Task material:

----------

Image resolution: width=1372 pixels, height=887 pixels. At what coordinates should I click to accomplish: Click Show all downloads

----------

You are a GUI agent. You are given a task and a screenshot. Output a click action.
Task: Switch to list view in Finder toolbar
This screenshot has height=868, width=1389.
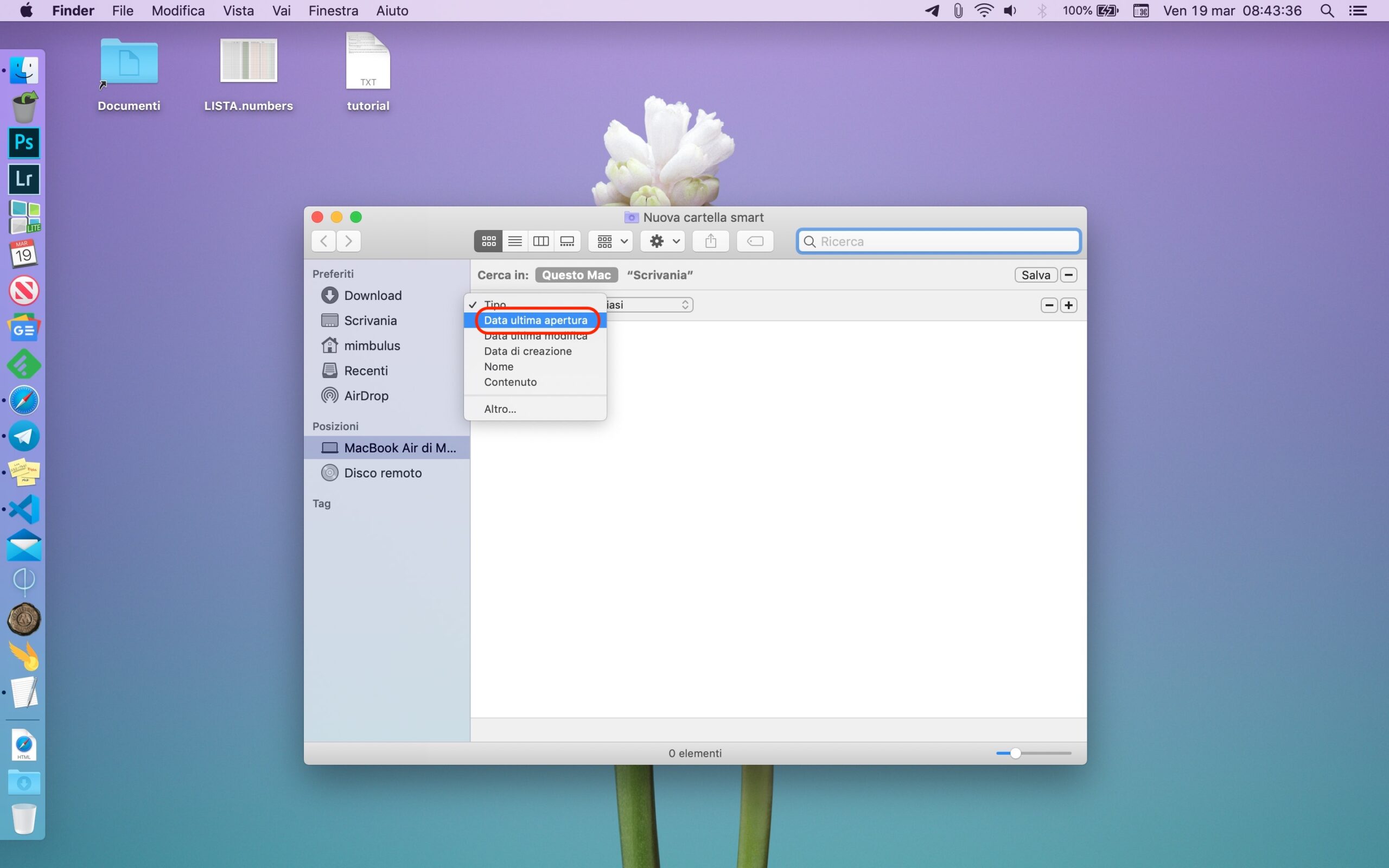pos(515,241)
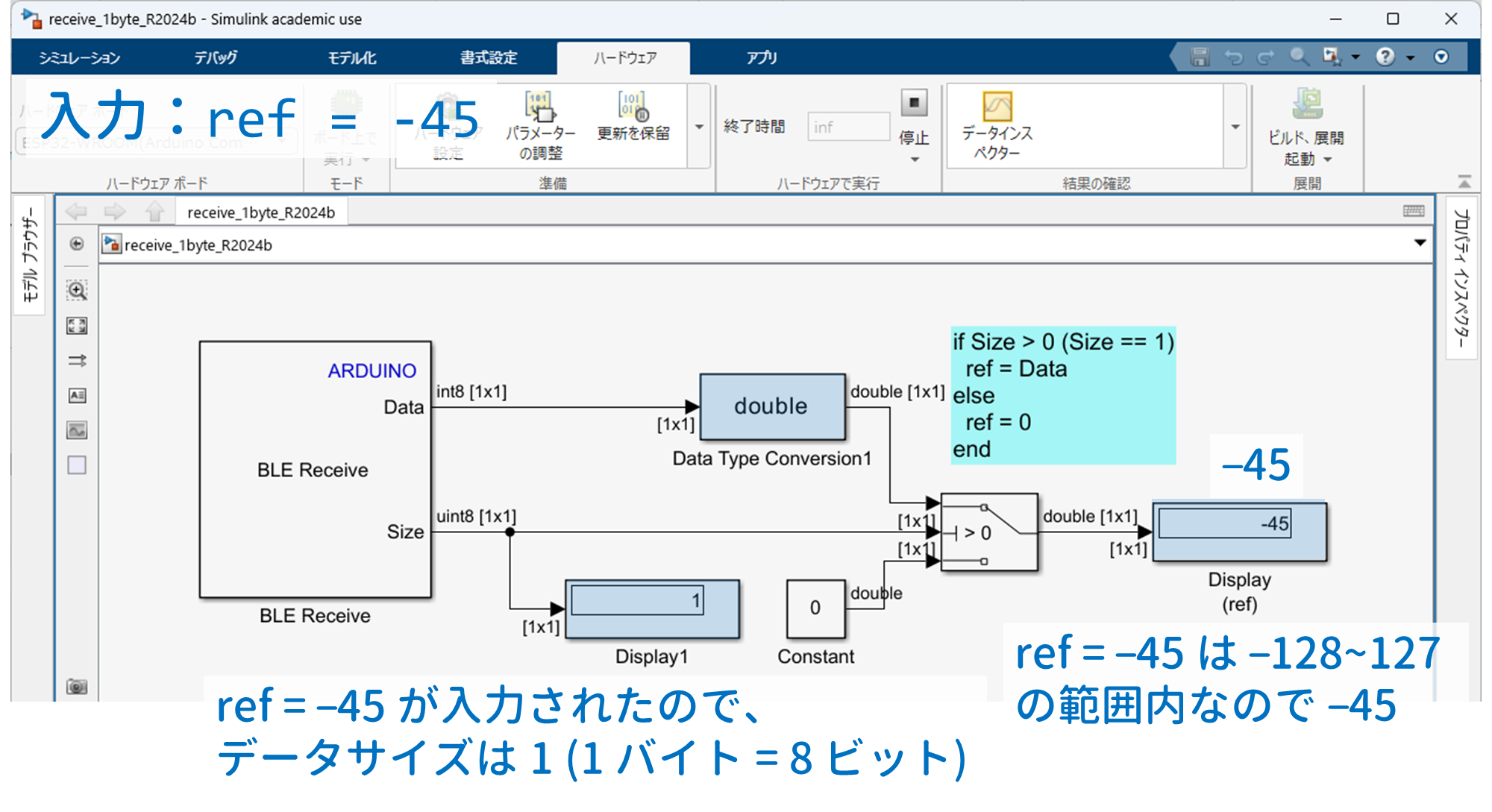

----------

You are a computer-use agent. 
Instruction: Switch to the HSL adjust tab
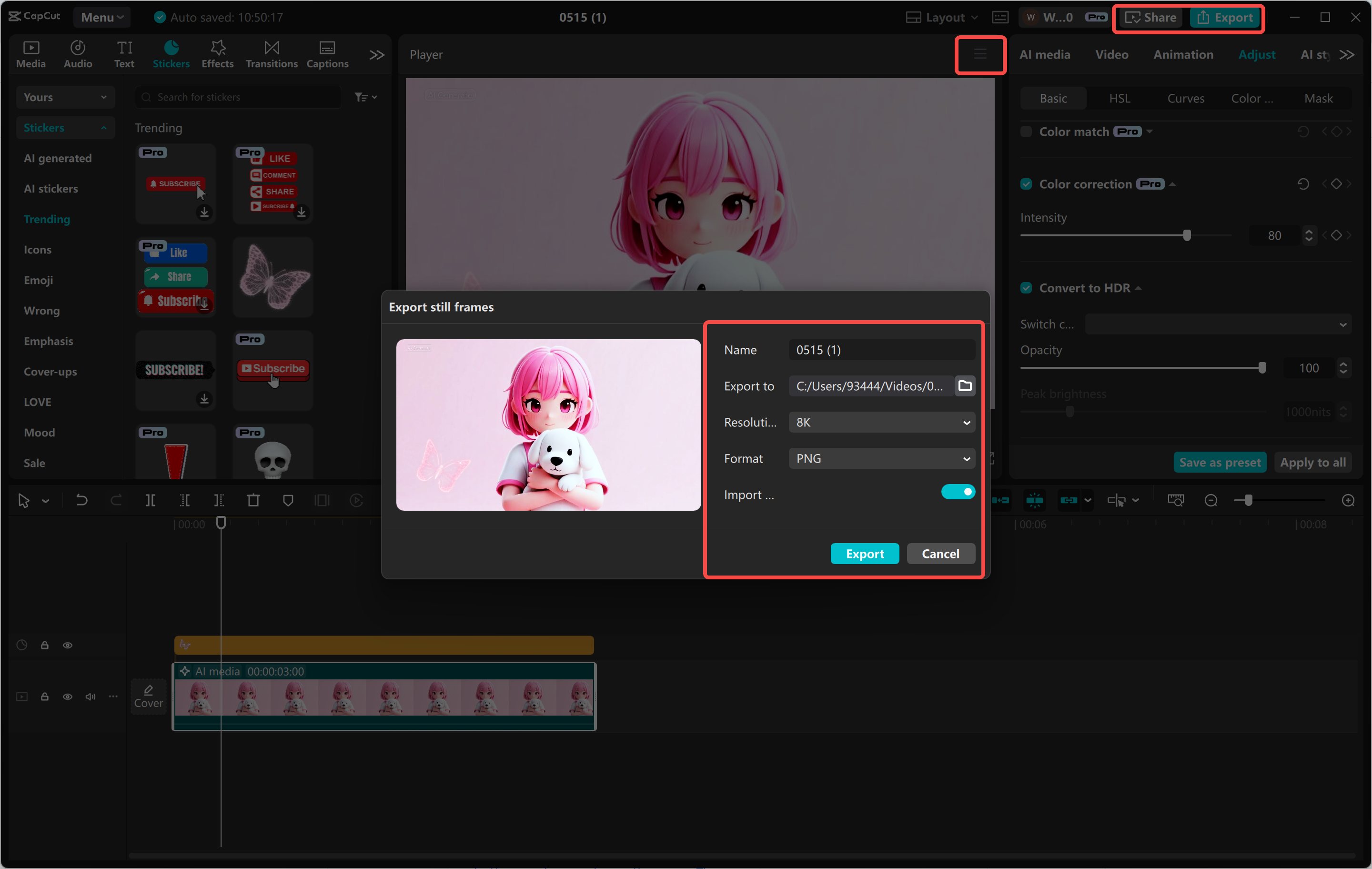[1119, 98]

----------

Exercise brief: Find every line in the records that contains the word "agent"; copy those lines.

Answer box:
You are a GUI agent. You are given a task and a screenshot. Output a click action.
You are a computer-use agent. 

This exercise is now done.